Enquanto o Orçamento global do governo do Estado para 2019, na comparação com aquilo que foi orçado para 2018, cresceu 5,04%, os recursos disponíveis para os demais Poderes e órgãos cresceram mais, 6,9%.
Nesse ponto, não há qualquer diferença entre os projetos elaborados pelo governo Hartung e pelo governo Casagrande. Nos dois textos, os valores dedicados ao Judiciário, à Assembleia Legislativa, ao Ministério Público e ao Tribunal de Contas são iguais.
O repasse para a Assembleia, em 2019, será de R$ 214,3 milhões.
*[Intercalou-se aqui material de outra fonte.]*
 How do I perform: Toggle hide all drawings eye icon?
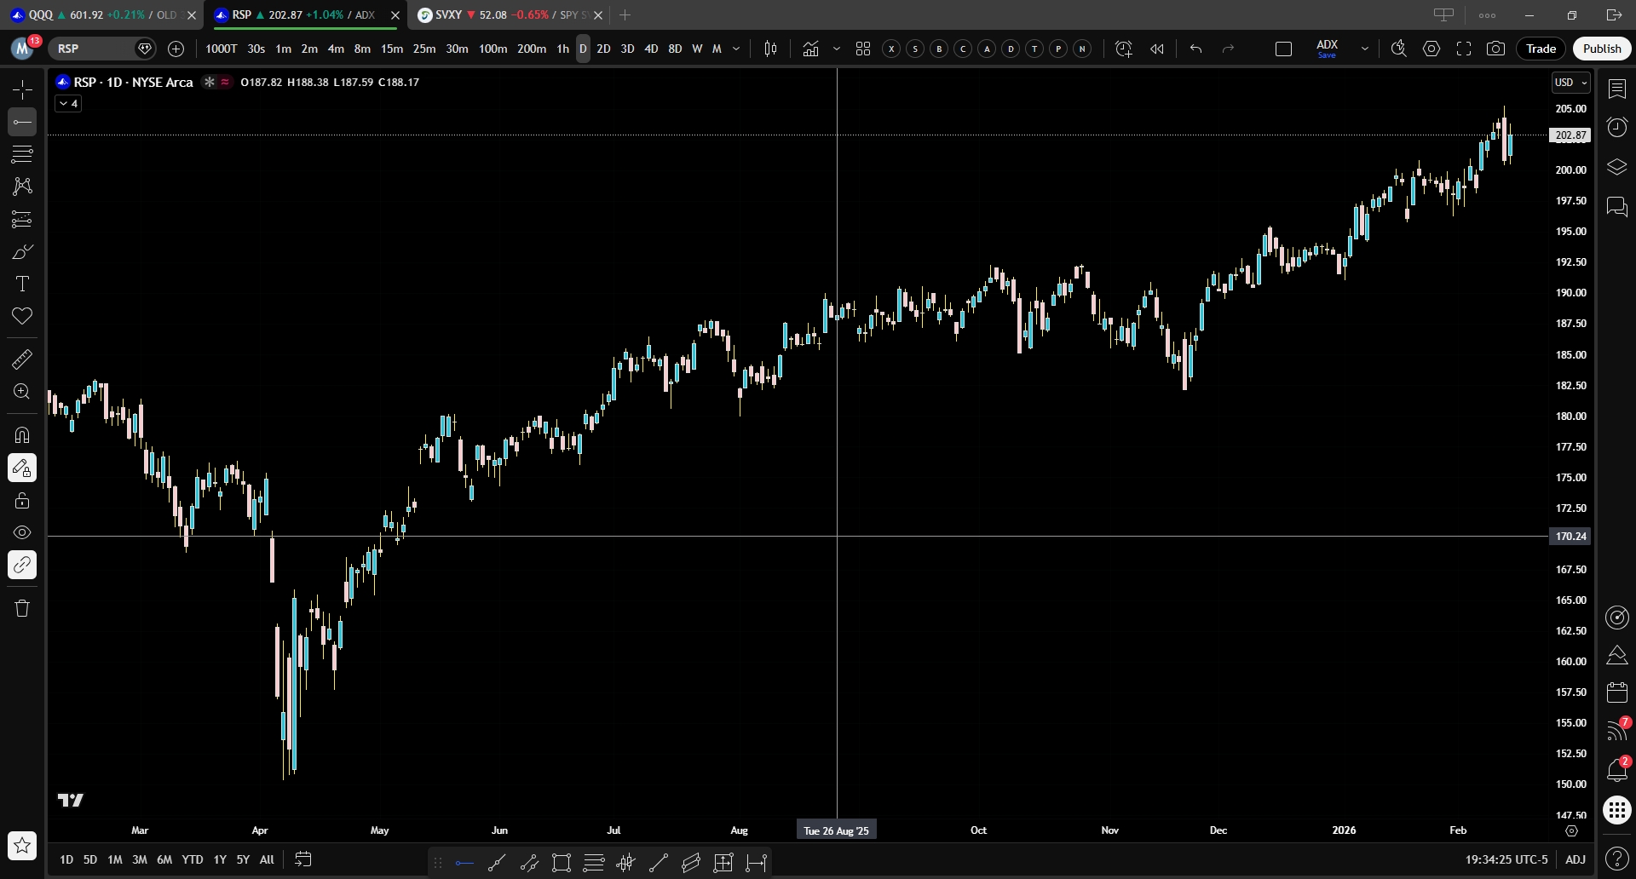(x=22, y=532)
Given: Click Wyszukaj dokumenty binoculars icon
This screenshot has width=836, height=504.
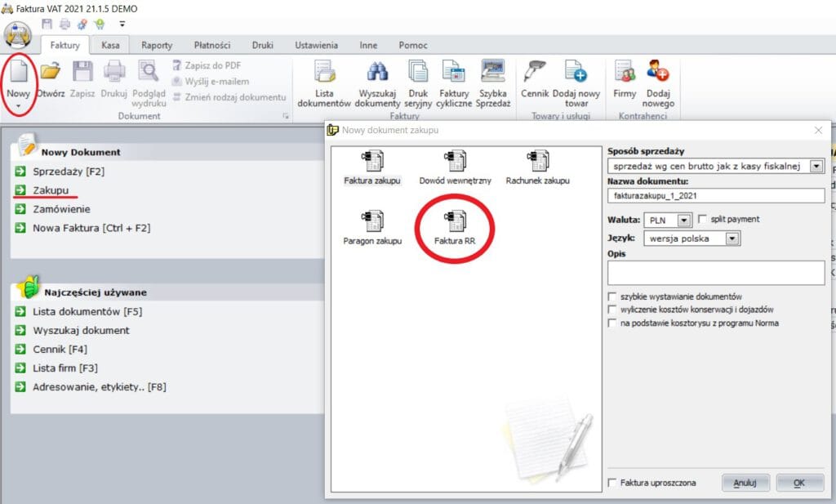Looking at the screenshot, I should 377,75.
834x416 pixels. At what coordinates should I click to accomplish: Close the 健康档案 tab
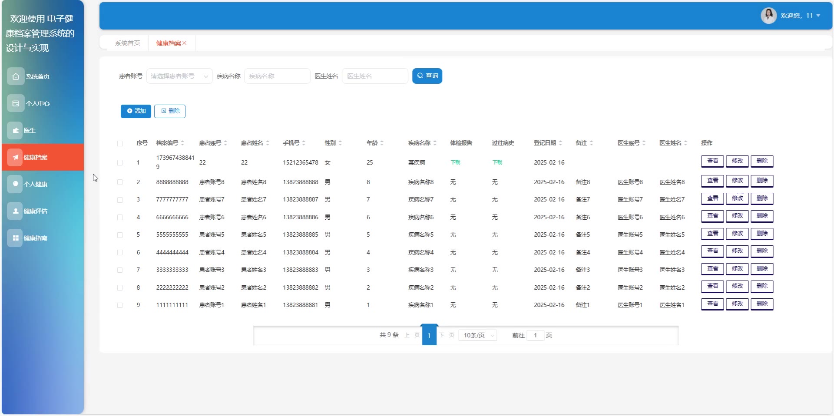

Para o Judiciário, R$ 1,059 bilhão. Para o Ministério Público, R$ 394,7 milhões.
> Veja abaixo tabela com análise dos cortes
Segundo a explicação do secretário de Planejamento, Álvaro Duboc, o atual governo apenas seguiu o que estava previsto na Lei de Diretrizes Orçamentárias (LDO), aprovada pela Assembleia ainda em meados do ano passado – essa lei lança as bases para o Orçamento do ano seguinte.
PERDA
O pactuado na LDO era aumentar os orçamentos dos Poderes em 2,5%, mais a perda inflacionária. Por isso, os 6,9%.
O governo do Estado anunciou, ainda no dia 2, um corte de 10% em algumas despesas de custeio das secretarias, à exceção de Educação, Segurança, Saúde e Justiça. Questionado pelo Gazeta Online, o secretário de Governo, Tyago Hoffmann (PSB), chegou a dizer que o enxugamento geraria economia "de R$ 150 milhões a R$ 200 milhões".
O secretário da Fazenda, Rogelio Pegoretti (PSB), foi questionado nesta terça sobre o valor preciso da economia pretendida. Disse que a redução é a de R$ 71,6 milhões prevista na peça orçamentária. "A grande maioria (das despesas a serem cortadas) é custeada com recurso de caixa. Fizemos redução de R$ 71 milhões do custeio no recurso de caixa. Esses cortes representam cerca de R$ 80 milhões, podendo chegar a mais", disse.
Os R$ 71 milhões a menos, no entanto, são baseados na proposta orçamentária elaborada pelo governo passado, a que foi substituída.
No entanto, quando comparada com os recursos orçados para 2018, o custeio, com recursos de caixa, está crescendo, na nova peça, de R$ 2,3 bilhões para R$ 2,6 bilhões. No Orçamento de Hartung, seria R$ 2,7 bilhões.
Se consideradas as despesas com todas as fontes, o custeio está crescendo de R$ 3,6 bilhões (2018) para R$ 3,9 bilhões (2019), o que representa crescimento de 9,30%.